The man-with-dreams said he planned to buy more land, build more infrastructure, and to develop a society of sorts. Though on a small scale, a niche property for the privileged. He was a real estate tycoon in the making. I say `in the making`because had he been an established hardcore tycoon, he would have established a lavish `town` in Hunza already even if he had to take one of the Passu Cones down, and onein Skardu, with Upper Kachura Lake in the middle, and one in Chitral, which will of course have a polo ground of its own, and, indeed, one in Gwadar, right next to the serene blue beach. This would have happened simply because natural landscape and features naturally belong to the nature-loving enthusiasts of the country ... the ones with lots of money.

But, frankly, our little tycoon in not the only one for whom empathy is a word that exists in dictionaries only. We are a society wherein decision makers would have the audacity to even plan to demolish Lahore`s famous historical monument of Chauburji that was apparently coming in the way of the Orange Line Metro Train, or to dig away the Ardi Mountains at Kirthar National Park to expand lavish housing colonies, or to build infrastructure on precious agricultural land.

That being so, it is unfair to expect tycoons in the private sector to understand that growth and infrastructure that revolve around erecting buildings only displace local communities, while traditional neighbourhoods vanish and the true identity of a place is lost. We lack empathy and planning, especially at Grade 20 and above, and the tourism sector is no exception.

I wonder why it is so difficult to comprehend that `development` and creating tourism opportunities do not necessarily mean `construction activity`.

Azad Kashmir, Baltistan, Chitral, Gwadar, Thar and all such areas are losing the essence of native communities,folk wisdom and, indeed, cultural heritage.

Our business tycoons continue to usurp Pakistan`s valuable land, gradually gnawing away layers of local environment and lifestyles. Occasionally on my travels when I tread on a terrain that is rough and unpaved, it is a moment of utter delight as that evidently suggests the lack of such opportunists reaching the remote regions.

Cities grow and infrastructure is needed, but is it necessary to do it at the cost of natural landscape and cultural heritage?
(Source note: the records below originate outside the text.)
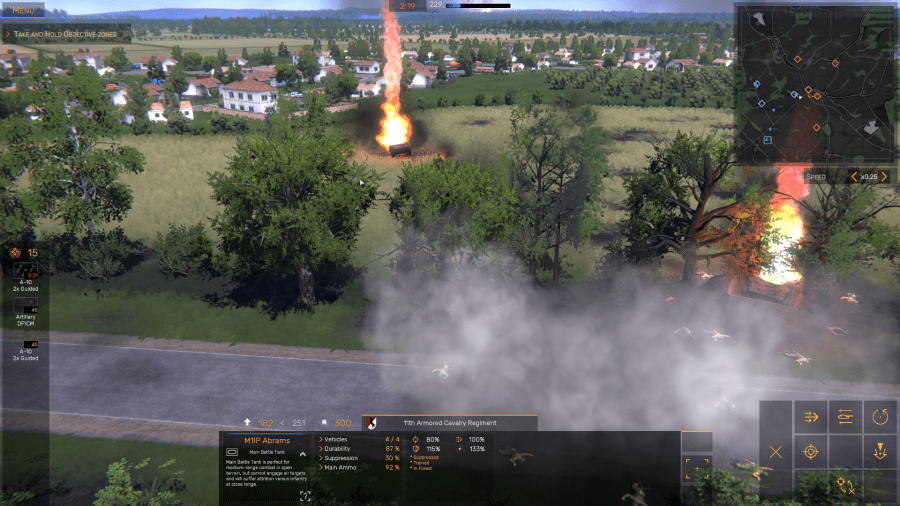
Task: Select the A-10 strike on cooldown
Action: click(26, 271)
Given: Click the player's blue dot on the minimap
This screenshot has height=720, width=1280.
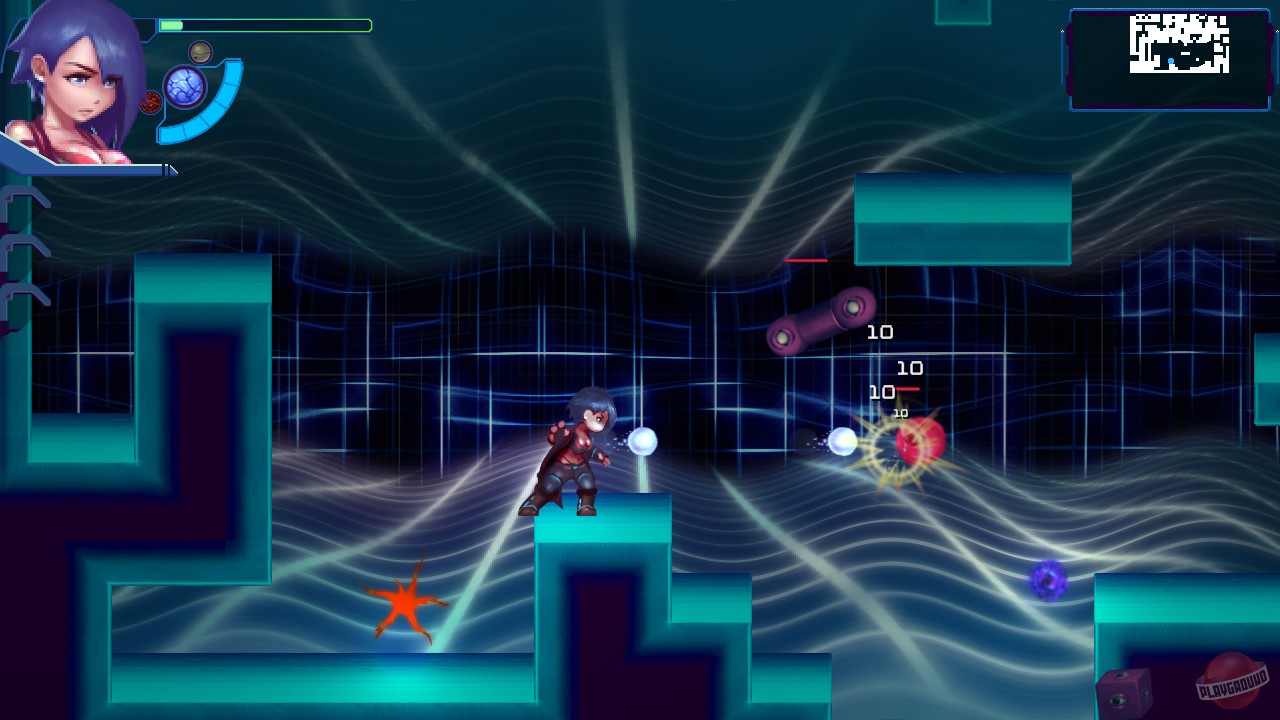Looking at the screenshot, I should pos(1171,60).
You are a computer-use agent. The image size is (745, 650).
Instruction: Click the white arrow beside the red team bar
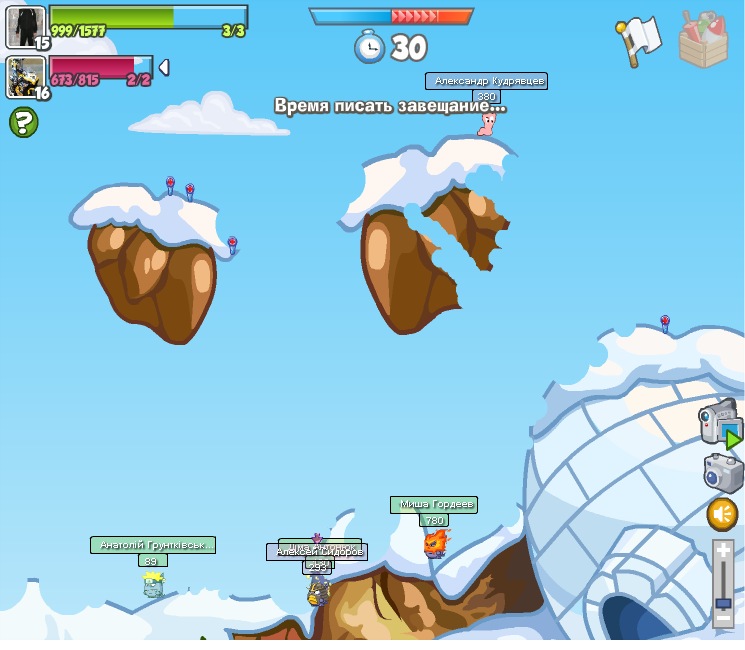(164, 67)
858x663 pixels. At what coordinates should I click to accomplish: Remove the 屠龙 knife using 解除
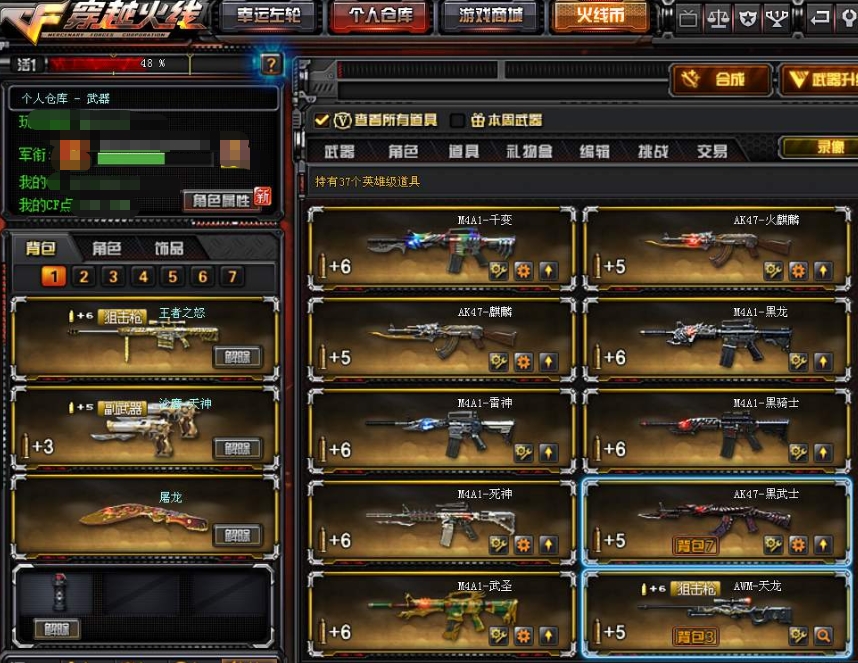[x=237, y=535]
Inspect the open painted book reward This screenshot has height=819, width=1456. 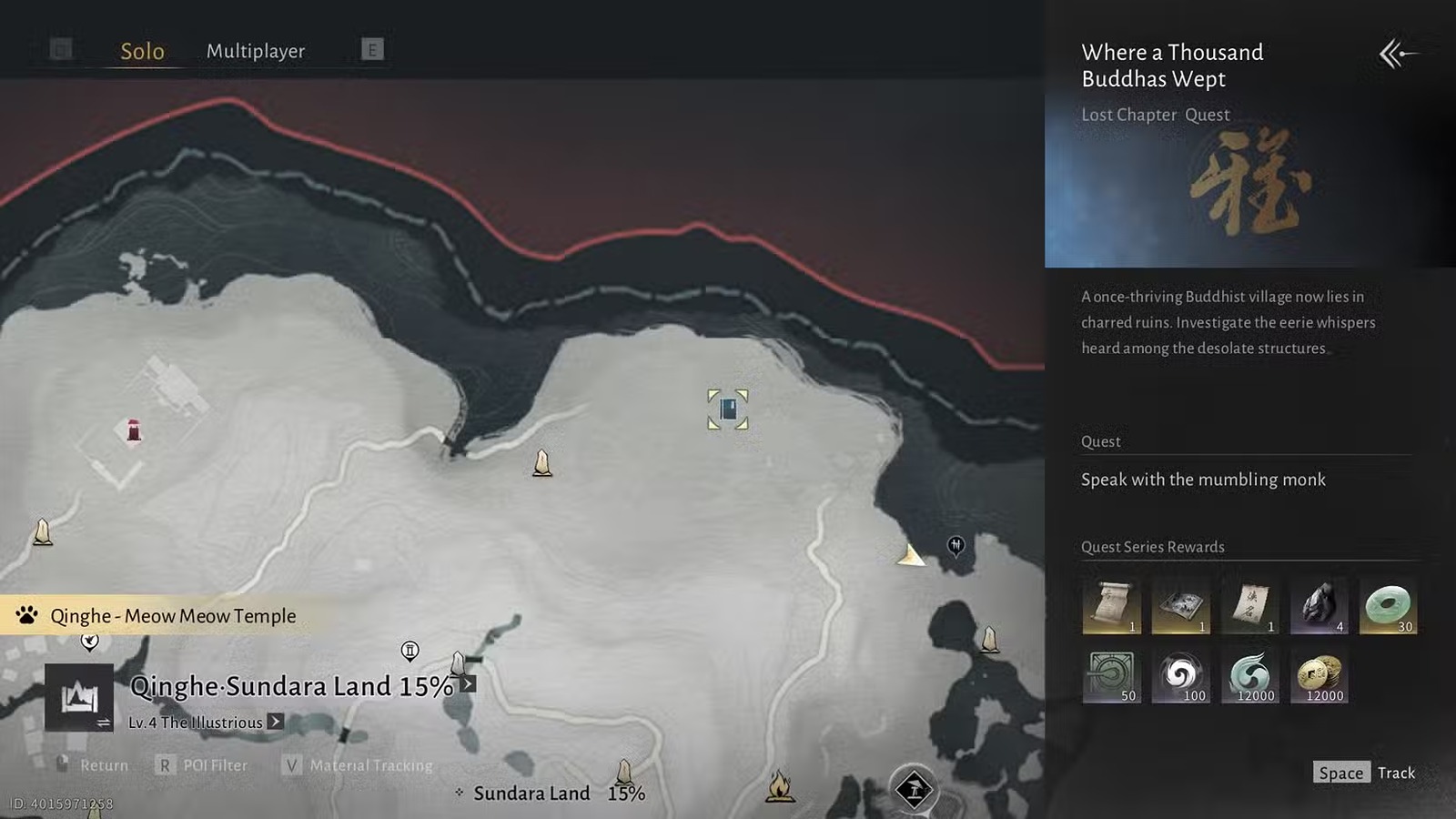coord(1180,606)
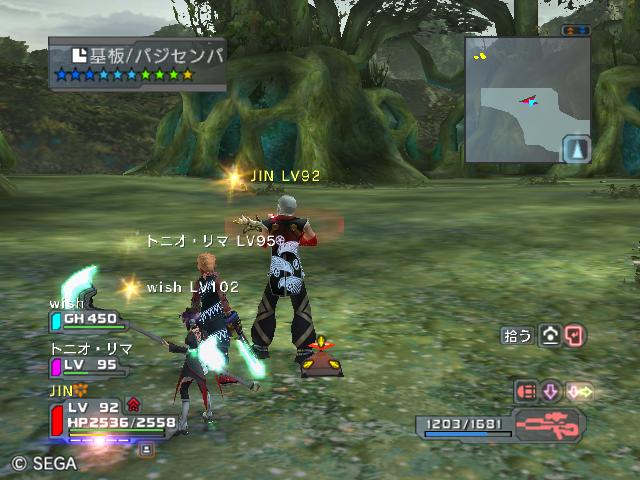Activate the purple down-arrow icon
Image resolution: width=640 pixels, height=480 pixels.
pyautogui.click(x=552, y=391)
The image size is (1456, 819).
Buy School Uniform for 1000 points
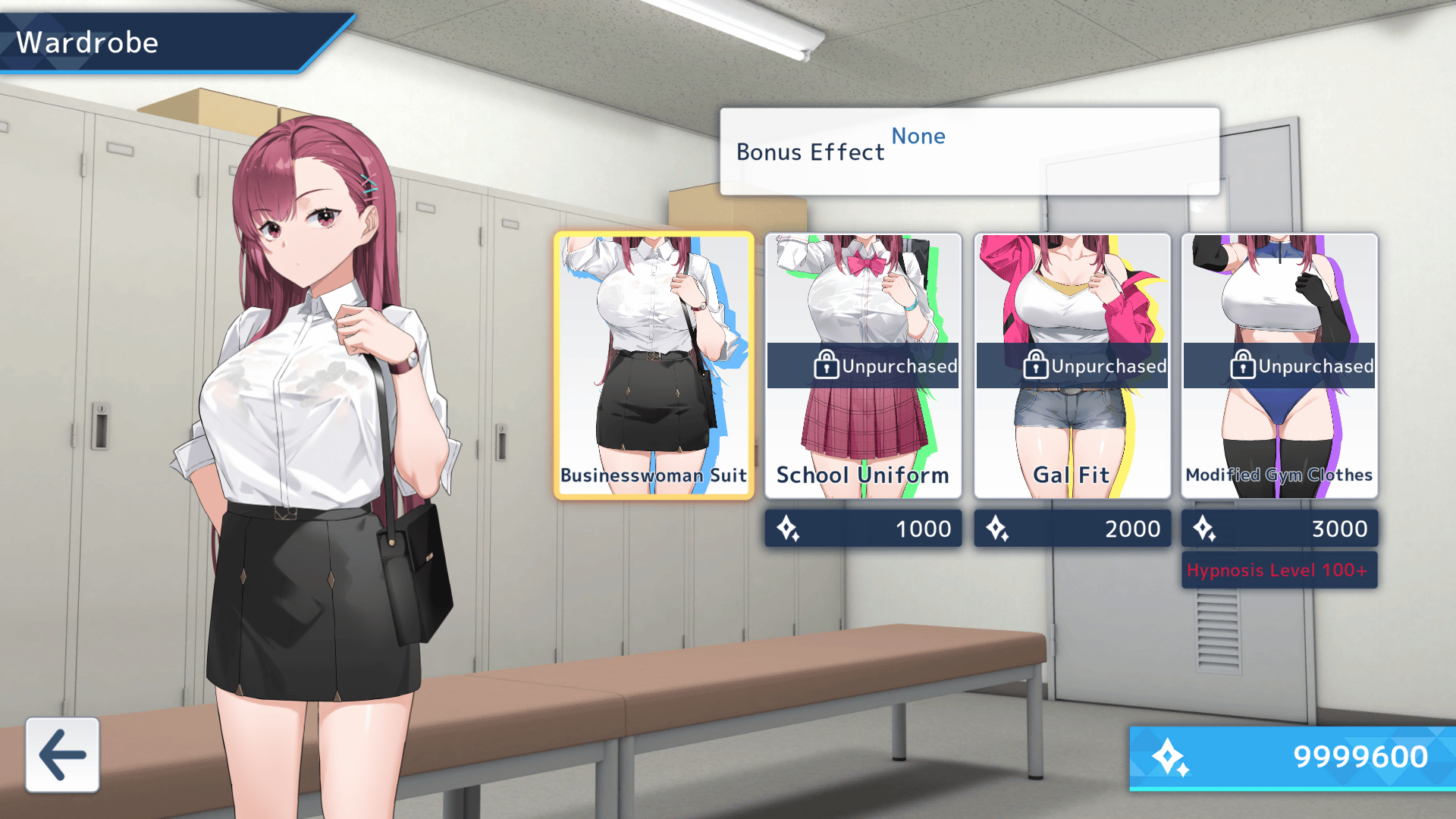pos(863,529)
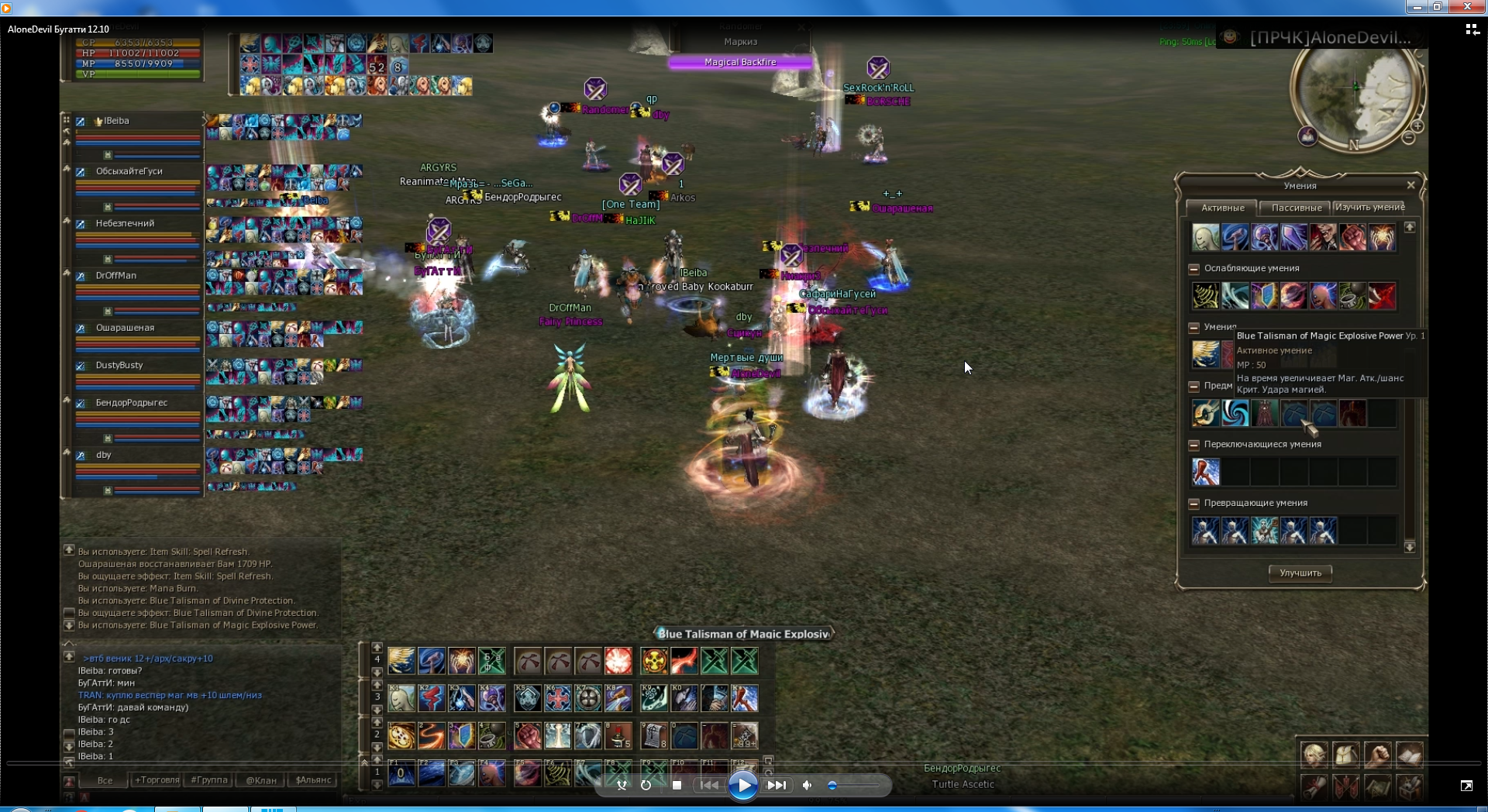Image resolution: width=1488 pixels, height=812 pixels.
Task: Select party member DrOffMan
Action: tap(116, 276)
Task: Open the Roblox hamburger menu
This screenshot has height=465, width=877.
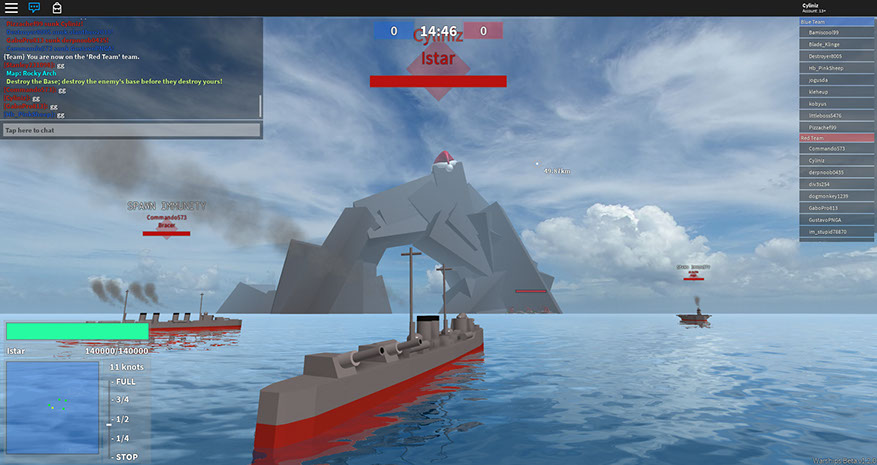Action: pyautogui.click(x=11, y=8)
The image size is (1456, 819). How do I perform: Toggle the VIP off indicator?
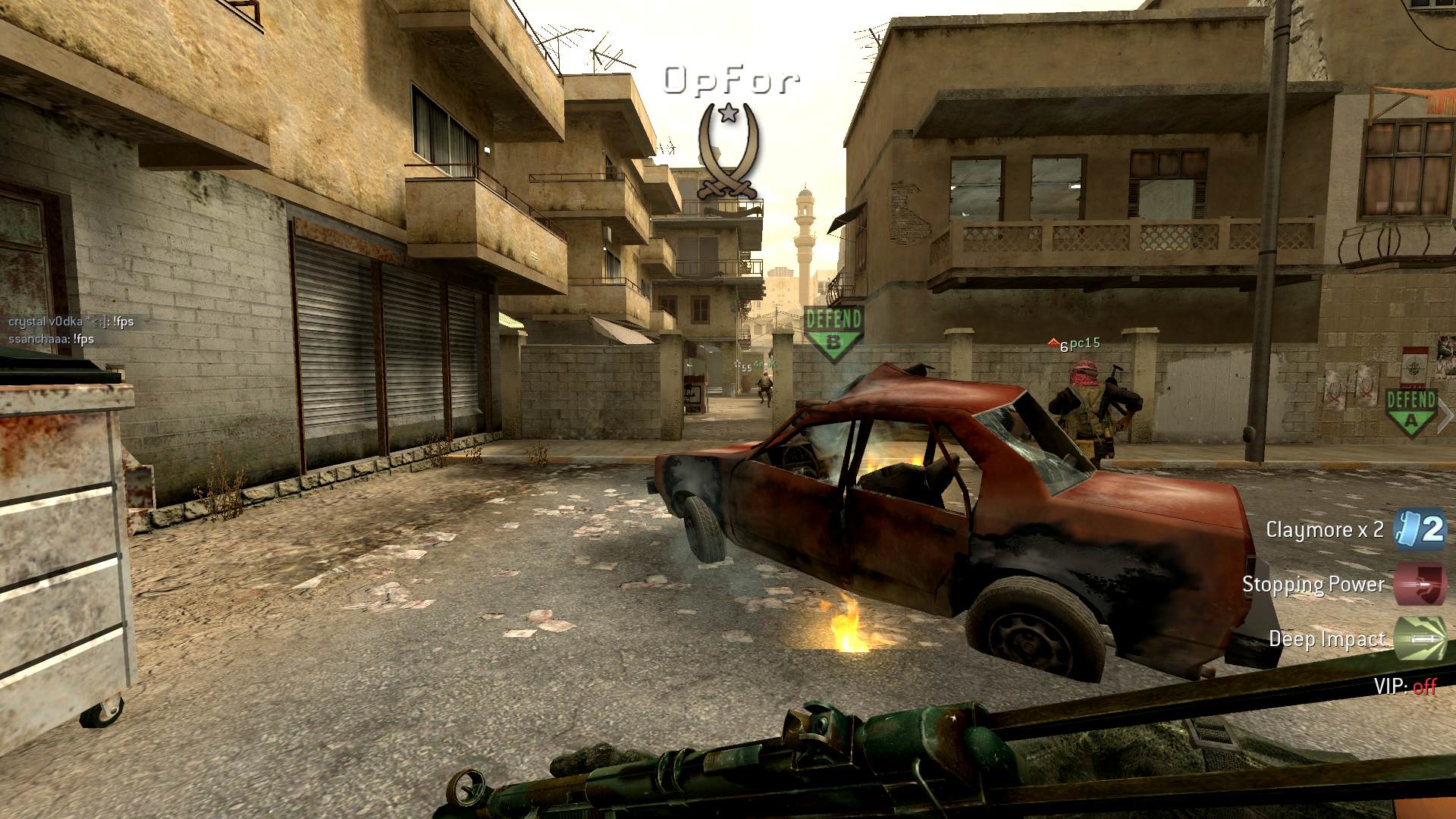[x=1405, y=687]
While the world is making efforts trying to go back to its roots, we are bent on completely eradicating ours. We are getting obsessed with the idea of rapid construction; and in the process the essence of communities, folk wisdom and cultural heritage is losing its importance. This is another step back for a country like Pakistan which has rich cultural and traditional roots. Considering the pace at which we are `developing` Pakistan, we could perhaps change its name to the `Islamic Republic of Housing Societies of Pakistan`.